Question

find the vertex and focus of the parabola: y² + 12y - 4x + 48 = 0 vertex = (?, ) focus = (, )

Explanation:

Step1: Rewrite the equation in standard form

Complete the square for the $y$ - terms.
\[

$$\begin{align*} y^{2}+12y - 4x+48&=0\\ y^{2}+12y&=4x - 48\\ y^{2}+12y + 36&=4x-48 + 36\\ (y + 6)^{2}&=4(x - 3) \end{align*}$$

\]

Step2: Identify the vertex

For a parabola of the form $(y - k)^{2}=4p(x - h)$, the vertex is $(h,k)$.
Comparing $(y + 6)^{2}=4(x - 3)$ with $(y - k)^{2}=4p(x - h)$, we have $h = 3$ and $k=-6$. So the vertex is $(3,-6)$.

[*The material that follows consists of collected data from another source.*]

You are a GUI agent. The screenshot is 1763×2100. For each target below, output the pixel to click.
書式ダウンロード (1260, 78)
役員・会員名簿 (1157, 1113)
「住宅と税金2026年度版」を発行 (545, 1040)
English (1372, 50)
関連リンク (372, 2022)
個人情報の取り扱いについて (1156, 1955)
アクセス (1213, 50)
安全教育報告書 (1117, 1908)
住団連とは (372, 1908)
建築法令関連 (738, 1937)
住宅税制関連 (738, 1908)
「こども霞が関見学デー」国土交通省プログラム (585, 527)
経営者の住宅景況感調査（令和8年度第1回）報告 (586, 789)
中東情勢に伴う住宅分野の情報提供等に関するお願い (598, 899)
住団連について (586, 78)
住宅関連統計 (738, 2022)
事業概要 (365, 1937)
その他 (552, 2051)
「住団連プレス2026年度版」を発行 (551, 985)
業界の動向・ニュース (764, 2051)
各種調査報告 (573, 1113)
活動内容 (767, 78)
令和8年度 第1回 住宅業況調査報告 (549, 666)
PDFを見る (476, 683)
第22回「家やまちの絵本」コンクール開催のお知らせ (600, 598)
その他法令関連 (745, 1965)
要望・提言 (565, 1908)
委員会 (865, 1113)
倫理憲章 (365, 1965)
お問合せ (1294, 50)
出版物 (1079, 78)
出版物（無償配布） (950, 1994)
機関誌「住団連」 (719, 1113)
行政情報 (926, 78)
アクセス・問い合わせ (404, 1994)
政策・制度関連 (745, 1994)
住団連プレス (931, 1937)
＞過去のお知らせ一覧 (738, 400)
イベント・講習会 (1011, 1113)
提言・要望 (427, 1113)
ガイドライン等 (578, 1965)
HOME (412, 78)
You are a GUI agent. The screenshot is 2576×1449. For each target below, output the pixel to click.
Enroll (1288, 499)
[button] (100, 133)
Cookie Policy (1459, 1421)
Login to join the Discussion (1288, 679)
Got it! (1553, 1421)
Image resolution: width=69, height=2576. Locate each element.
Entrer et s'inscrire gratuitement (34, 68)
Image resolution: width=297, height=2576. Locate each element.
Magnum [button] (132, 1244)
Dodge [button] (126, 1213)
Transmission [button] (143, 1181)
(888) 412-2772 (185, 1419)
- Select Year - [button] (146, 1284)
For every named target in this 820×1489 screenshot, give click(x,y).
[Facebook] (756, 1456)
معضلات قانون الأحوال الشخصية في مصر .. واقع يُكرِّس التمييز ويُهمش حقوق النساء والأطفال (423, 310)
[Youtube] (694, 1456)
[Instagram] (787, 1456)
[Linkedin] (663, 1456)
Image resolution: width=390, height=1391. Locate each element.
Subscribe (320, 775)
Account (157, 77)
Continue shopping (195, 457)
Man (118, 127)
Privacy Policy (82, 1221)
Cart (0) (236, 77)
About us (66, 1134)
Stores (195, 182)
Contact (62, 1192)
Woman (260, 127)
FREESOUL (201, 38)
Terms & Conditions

Step3: Identify the value of $p$ and the focus

For the equation $(y - k)^{2}=4p(x - h)$, we have $4p = 4$, so $p = 1$.
The focus of a parabola of the form $(y - k)^{2}=4p(x - h)$ is $(h + p,k)$.
Substituting $h = 3$, $k=-6$ and $p = 1$ into the formula for the focus, we get $(3 + 1,-6)=(4,-6)$.

Answer:

Vertex = $(3,-6)$
Focus = $(4,-6)$